Jeff Feng rappelle que divers organismes, dont le Fonds monétaire international (FMI), prévoient que les pays émergents devraient être les principaux contributeurs à la croissance économique mondiale sur un horizon de sept à dix ans. Et que, même réduite, leur croissance fait pâlir d’envie des économies avancées en Europe.

Les populations plus jeunes et l’urbanisation sont des leviers de croissance à long terme puissants et durables.

Les problèmes qui font surface dans le système bancaire parallèle (shadow banking) en Chine ne l’inquiètent pas outre mesure. En fait, les crises créent des occasions pour celui qui peut discerner les entreprises viables.

De plus, le gouvernement chinois a des ressources financières pour faire face à de telles crises, selon Jeff Feng.

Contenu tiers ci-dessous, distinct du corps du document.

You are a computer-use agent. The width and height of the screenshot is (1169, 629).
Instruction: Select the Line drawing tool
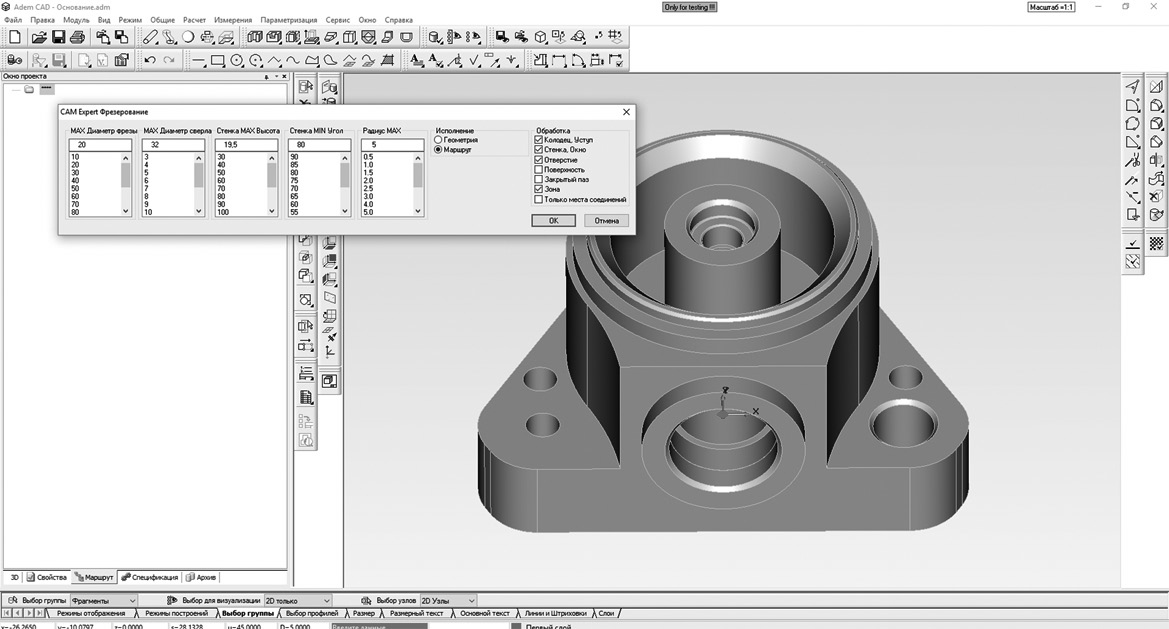pyautogui.click(x=198, y=60)
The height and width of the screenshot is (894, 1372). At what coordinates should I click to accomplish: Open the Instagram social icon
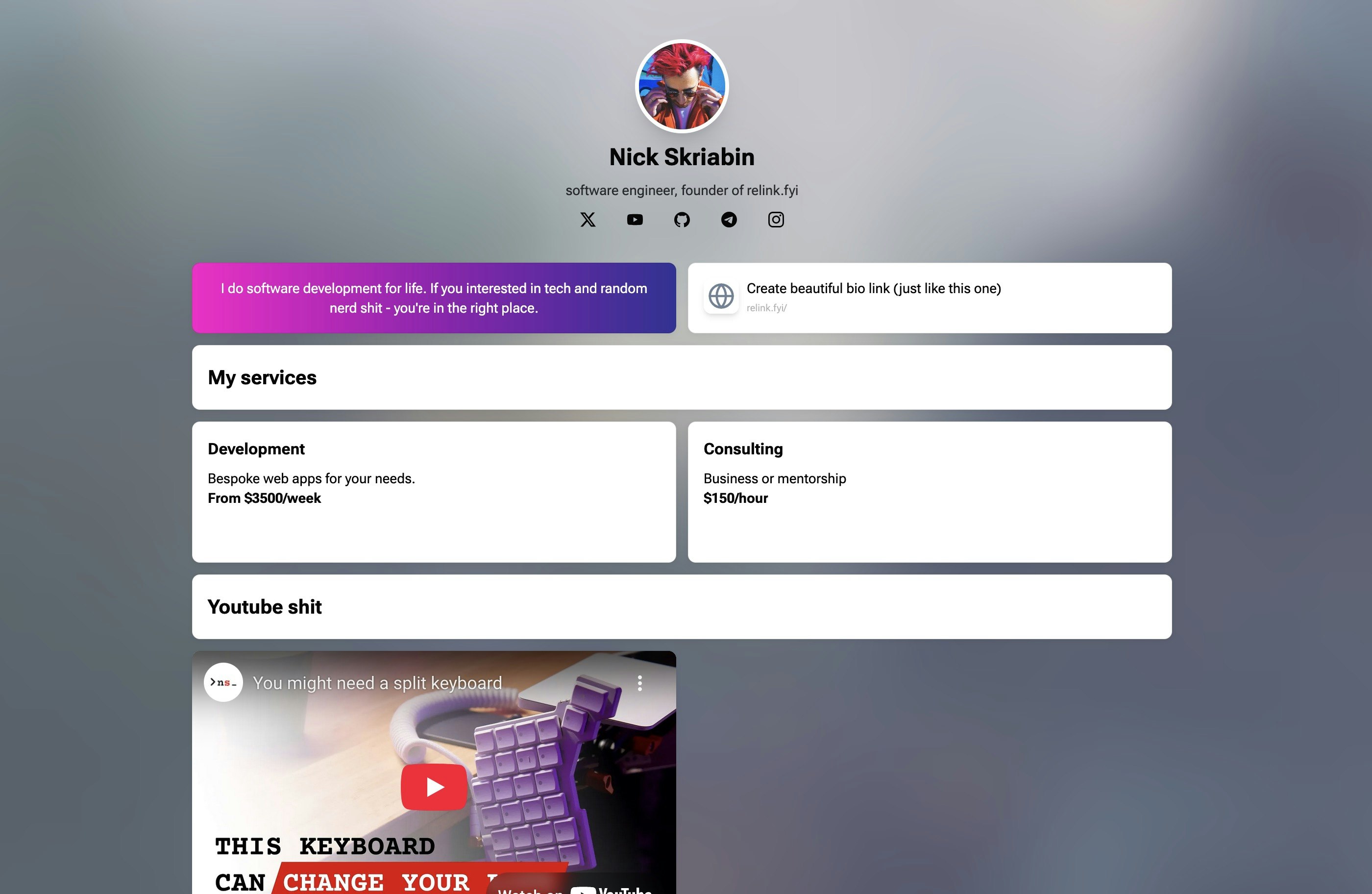(776, 220)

«N’oubliez pas que, techniquement, toutes les terres appartiennent au gouvernement chinois. De plus, ce dernier détient encore le contrôle de plusieurs grandes sociétés. Enfin, ses réserves en devises étrangères, principalement en obligations américaines, sont suffisantes pour acheter une participation de 10 % dans toutes les sociétés du S&P 500. Ni l’Allemagne, ni le Japon et encore moins les États-Unis ne peuvent prétendre à de telles ressources financières», soutient-il.

Il souligne que l’indice MSCI ME se négocie désormais à un ratio/cours-bénéfices projetés de 2014 de 10,57, par rapport à 15,38 pour l’indice MSCI mondial, soit une différence de plus de 30 %.

«Le ratio plus bas peut s’expliquer par une gouvernance moins stricte des entreprises, les craintes au sujet de l’élargissement des déficits de la balance des transactions courantes et le changement de politique monétaire de la Fed. Mais ces raisons ne peuvent justifier un si grand écart», défend-il.

Par ailleurs, le ratio cours/valeur comptable de l’indice MSCI ME oscille autour de 1,45, ce qui est près de son niveau le plus bas en 10 ans, si l’on exclut la crise financière de 2008.